From Alleyoops excellent post in the team management forum.....
I know it's against the recent "rage", but I think strand rate, hit rate, and babip are over-emphasized as measures of "luck". Each of these are, at least to some extent, skills. The ability to strand runners is an important element in a pitcher's success. Some part of that ability is luck, no doubt, but much of it is skill, IMO. If a pitcher can routinely get a double play ball or a strikeout when he needs it with runners on, he's going to have a good strand rate, and that's going to translate into good ERA and W's. I haven't seen an empirical study, but my sense is that there are some pitchers who deal with these kinds of situations better than others. The other point - it may be an acquired skill. That is, as a pitcher matures and learns more about how to pitch to situations, might this be expected to improve? Seems likely to me, although it may be hard to measure, as other skills usually fade with time.
You're preaching to the choir on this to me for the most part. They are certainly overemphasized as measures of luck. I believe theres at least a significant portion of the pitching community who has control to some measure of both of these indicators. To be fair, even those who originally hypothesized the .300 BABIP/out of pitcher control idea backed off of it fairly quickly.

The first challenge in empirical studies is what sample size to even use - most times you see BABIP of pitchers with 100, 150IP in consecutive years because of the issue of small sample size affecting the BABIP of pitchers with low IP totals. This is fine, except it basically limits the sample to pitchers who've already proven they can get major league hitters out to the point that a team would let the pitcher throw that many innings in consecutive years. So trying to apply those results to the entire pitching population has pitfalls already built in. I think there are plenty of examples of pitchers just coming up from the minors who don't have MLB quality stuff who get shelled for high BABIP. So I think inherently there is an issue even measuring the data correctly. To me, you have to look at it pitcher by pitcher and see whether there is a history of low BABIP like say a Mo Rivera (14 of 15 MLB seasons below a .300 BABIP) or a high BABIP (Andy Sonnanstine, 3 for 3 above) and apply that knowledge. That said, for an overall population, you regress BABIP to the mean .300 and for the whole you'll do much better than trying to estimate individual BABIP. I've tested it a bunch of ways and it always comes out that way. Doesn't mean you're doing justice to an individual projection that way, but to the whole, you're as accurate as you can be that way.

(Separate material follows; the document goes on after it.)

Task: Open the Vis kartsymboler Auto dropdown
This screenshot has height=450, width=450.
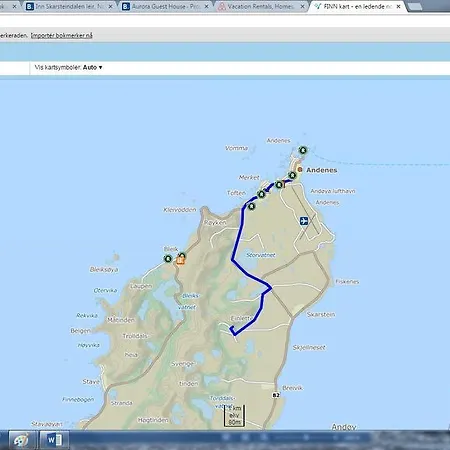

Strand is a little bit different because there's a clear tie in to strand against the 3 main peripherals (K, BB, HR) and BABIP. Striking guys out improves strand because obviously those runners don't advance bases on the batted balls that go for hits. Lower BB don't allow for extra baserunners. Lower HR mean the guys on base who automatically score on those HR. Lower BABIP means less hits to score the guys who do reach base. So untying strand from the otherwise strong peripherals is a real challenge. The original post that this comment was talking about Wandy Rodriguez' high LOB rate this season - and at 83%, it's probably not sustainable - his peripherals suggest he's closer to a 73%-75% rate and to me he's a high bet to regress.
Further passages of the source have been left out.